The Scalability Programme is ensuring that ECMWF’s high-performance computing can support the Centre’s ambitious targets to deliver more accurate predictions, using higher resolution and more complex modelling, greater use of ensembles and vastly increased volumes of data of all forms. The Programme also aims to keep the Centre’s computing energy usage at sustainable levels. Progress and plans were documented by the Scalability team in a special topic paper for ECMWF committees in 2019.
Over the first phase of the Programme, the existing ECMWF prediction system has been benchmarked on some of the largest supercomputing facilities in the world. A US Department of Energy (DoE) INCITE award gave ECMWF access to the largest machine in the world, called Summit, allowing both the efficiency and scalability of the Integrated Forecasting System (IFS) to be tested on central processing units (CPUs), and the performance of one of its most costly components, the spectral transforms, to be demonstrated on graphical processing units (GPUs).
The most promising options to optimise the performance of the existing code infrastructure have been explored. For example, mixed precision arithmetics, concurrent execution of model components, overlapping computation and communication, and the use of more efficient CPU-type processors and interconnects are expected to provide code speed-ups of the order of three as soon as the new machine has been fully tested.
Weather and climate dwarfs, a concept developed as part of the Programme, divide the forecasting model into functional units (e.g. the advection scheme) which have specific computational patterns. Using dwarfs, the potential optimisation with new processor technologies can be explored efficiently and the technologies benchmarked. The dwarf concept also provides a way to estimate the sustained performance of the full forecasting system on large-scale, future supercomputers.
The most computationally costly model components have been tested on GPUs and throughput speed-ups of more than 20 have been achieved, compared with CPUs. The first ever implementation of a forecast model component on a Field Programmable Gate Array (FPGA) improved the time to solution by 2.5 and reduced energy use by at least a factor of 10.
ECMWF has built its entire performance enhancement strategy on co-design of numerical methods/algorithms with code implementation. This strategy means that scientific and computing performance can be traded off against each other, and extensions to the modelling system will be future proof.

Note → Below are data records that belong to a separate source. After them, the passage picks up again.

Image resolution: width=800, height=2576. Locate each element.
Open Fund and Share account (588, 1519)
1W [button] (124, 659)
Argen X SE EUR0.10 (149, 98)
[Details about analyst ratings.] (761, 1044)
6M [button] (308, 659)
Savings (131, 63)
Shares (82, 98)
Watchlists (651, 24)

Observational data and model and product output are growing in terms of both volume and diversity. Hence a key focus of the Scalability Programme has been on tools for managing fast and flexible data access and minimising data transfer across the memory hierarchy. This has already led to modernisation of the data handling system and a 5-fold speed-up in product generation, alongside greater system robustness.
The Kronos workflow simulation and benchmark generator software is entirely new and a major step towards realistic capacity benchmarking. For the first time, Kronos can provide a full workflow representation including IFS model output and product generation. This has made the benchmarks much closer to the reality of running our operational system.
The Scalability Programme has established ECMWF as the leading centre performing cutting-edge research at the interface between computational and weather and climate science, while working with its Member States and drawing on computational expertise more widely. Leadership and involvement in European programmes is drawing in additional funding of some €1.5 million per year over 2015 to 2021.
Next phase
The main two focuses will be ‘performance portability’ and ‘data-centric workflows’. Many elements of these already exist from developments in the first phase, but their full implementation throughout the entire forecasting system will still require a significant commitment.